Oui, Pauline Sales a bien fait d’interroger notre société à travers Valentine, une enseignante modèle aux prises avec son métier, son couple et ses enfants, un frère artiste, et des parents vieillissants. Et bien d’autres questions traitées ici avec humour et profondeur. Son écriture, aux aguets du monde tente « d’attraper quelque chose de notre temps.» «J’ai essayé, dit-elle, de partir d’un sentiment diffus que je pouvais ressentir aussi bien dans des rencontres de tous les jours, dans les lieux publics  où on laisse l’oreille ouverte, dans les journaux, à la radio … »

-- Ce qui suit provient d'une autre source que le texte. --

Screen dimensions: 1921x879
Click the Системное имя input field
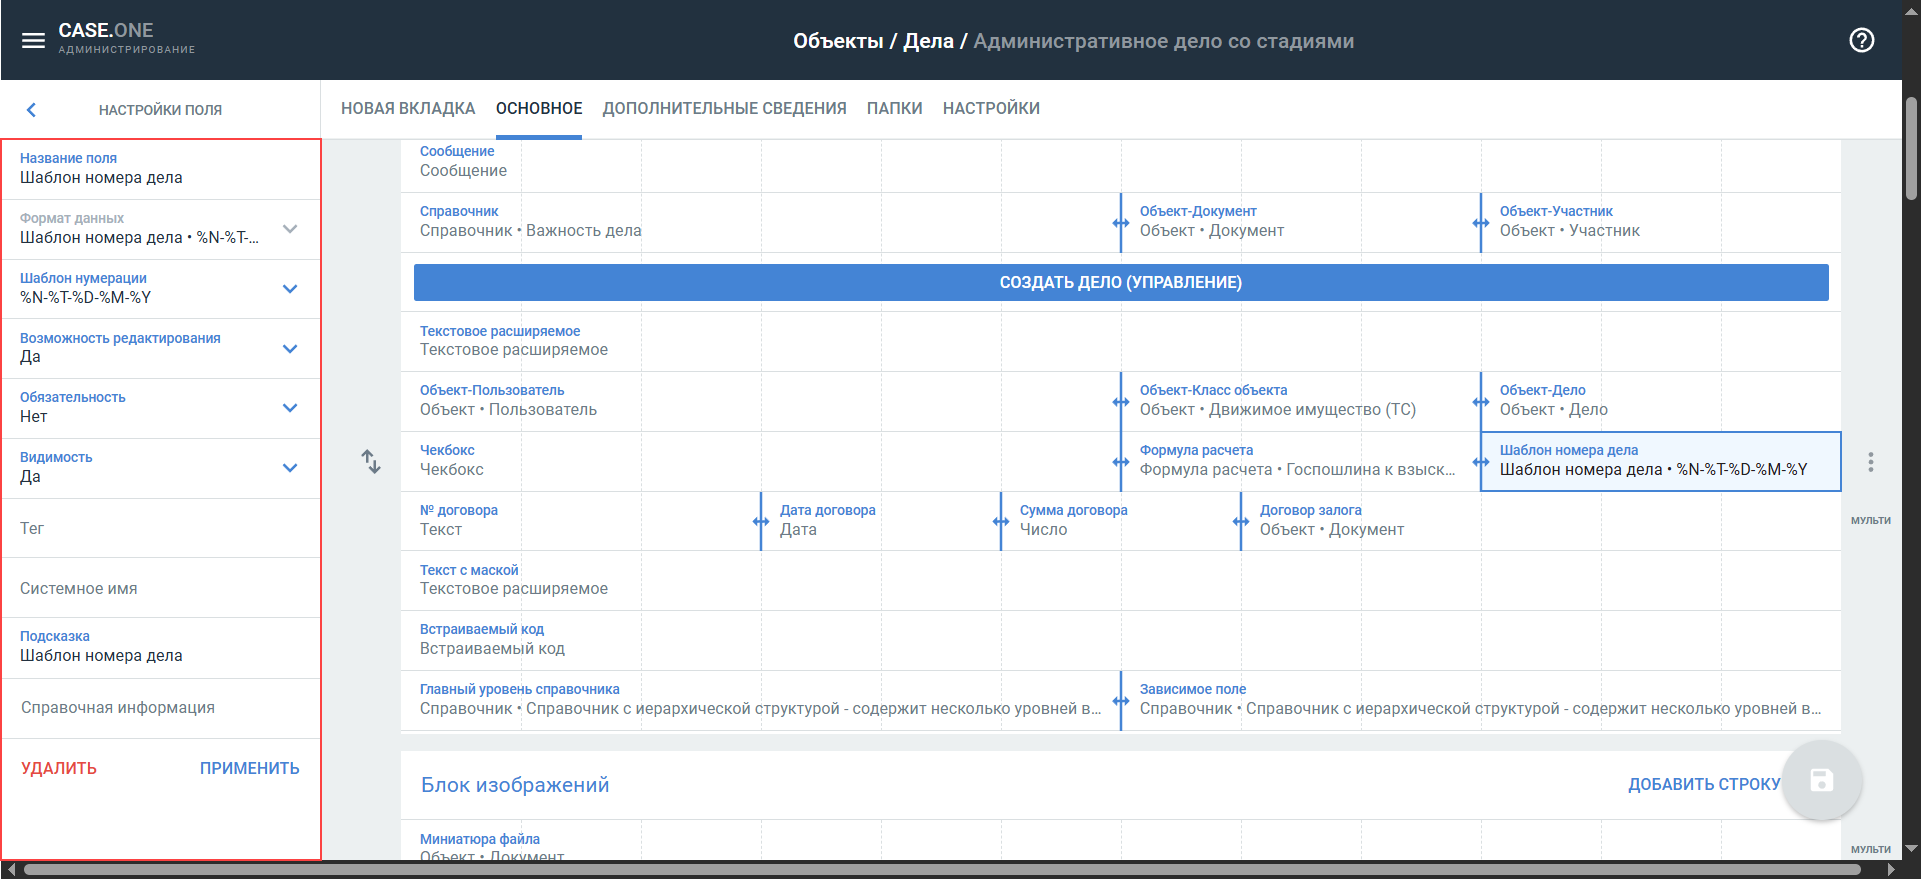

Valentine, venue de Normandie, fait donc irruption chez son frère, dans un appartement envahi par une installation artistique en cours. Désemparée, submergée par la complexité du monde, elle a abandonné ses élèves lors d’une sortie scolaire à Paris. On apprendra pourquoi à la fin du spectacle. Elle s’interroge : comment agir aujourd’hui face la crise économique et morale de notre société? En écho à ses doutes, on entend son frère, devenu à quarante ans, un artiste qui prend de l’âge, et donc  bouté hors du système mercantile de l’art contemporain. Puis Manhattan, une ancienne élève surdouée mais en rupture de ban cherchant sa voix dans une attitude zen et son mari généticien un peu allumé qui nous délivre une conférence sur l’ADN*. Selon lui, l’homme moderne ( venu d’Afrique) a rencontré l’homme de Néanderthal, il y a deux mille ans et que nous sommes issus de ce mélange, portant à peu près 2,5 % des gènes de cette lignée disparue : « A mesure que nous voyageons dans l’espace et le temps, nous découvrons que les rameaux qui nous ont donné naissance se sont séparés, éloignés les uns  des autres(…) , se bouturant, fusionnant avant de se séparer à nouveau, et peut-être de se rejoindre encore, plus tard, ailleurs »…. Arguments imparables contre le racisme…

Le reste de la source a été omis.